English Church Architecture - Cambridgeshire.
DRY DRAYTON, St. Peter & St. Paul (TL 380 620) (August 2013) (Bedrock: Lower Cretaceous, Gault)
This building consists of a chancel, an aisled nave with a N. porch, and an unbuttressed, embattled W. tower, and is surely one of the most abysmally restored churches in the whole of South Cambridgeshire - a status which the ghastly external masonry with its loud "crazy-paving" effect, reinforces on almost every side. One of the window designs is interesting, however, and is encountered (often renewed but occasionally, perhaps, partly original) at the western ends of the north and south walls of the aisles and all along the chancel, where there are three such windows on each side. (See the photograph, left, showing the easternmost S. window.) It looks very much like the work of two dates, with the section above the transom, formed of two uncusped lancet lights and an encircled quatrefoil, commensurate with the late thirteenth century, and the double-cusped rectangular lights below, almost identical to work at neighbouring Swavesey, where I have proposed a date around 1400. The argument I set out there is involved and inevitably speculative, but at the least, it seems certain that the lower halves of the windows at both churches can be attributed to the same man, and since the upper halves differ, that he was probably not responsible for those.

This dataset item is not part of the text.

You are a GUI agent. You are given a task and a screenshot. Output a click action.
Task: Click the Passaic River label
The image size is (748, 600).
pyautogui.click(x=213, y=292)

Unfortunately, the interior of the building is as stark and stripped of historic interest as the exterior and the only features worthy of note here are the aisle arcades, and the arches from the nave to the tower and chancel. (See the photograph, right, showing the internal view from inside the chancel, looking west along the nave towards the tower.) The three-bay aisle arcades consist of double-flat-chamfered arches supported on octagonal piers but differ slightly in their capitals, those to the south being shallower but more prominent. Both are probably consistent with the first quarter of the fourteenth century, such discrepancies as exist between them, perhaps due to a short pause in the work or to its allocation to a different mason. The chancel arch is likewise double-flat-chamfered, and has its inner chamfer springing from semi-octagonal responds and its outer chamfer, continuing uninterrupted down the jambs. The tower arch is triple-flat-chamfered.
There is nothing else. All the woodwork, including the roofs, is new, and the only surviving scraps of old furnishings are the square base of the font, with polygonal shafts in the cardinal directions, and a few fragments of the triple sedilia, reconstructed in the chancel S. wall.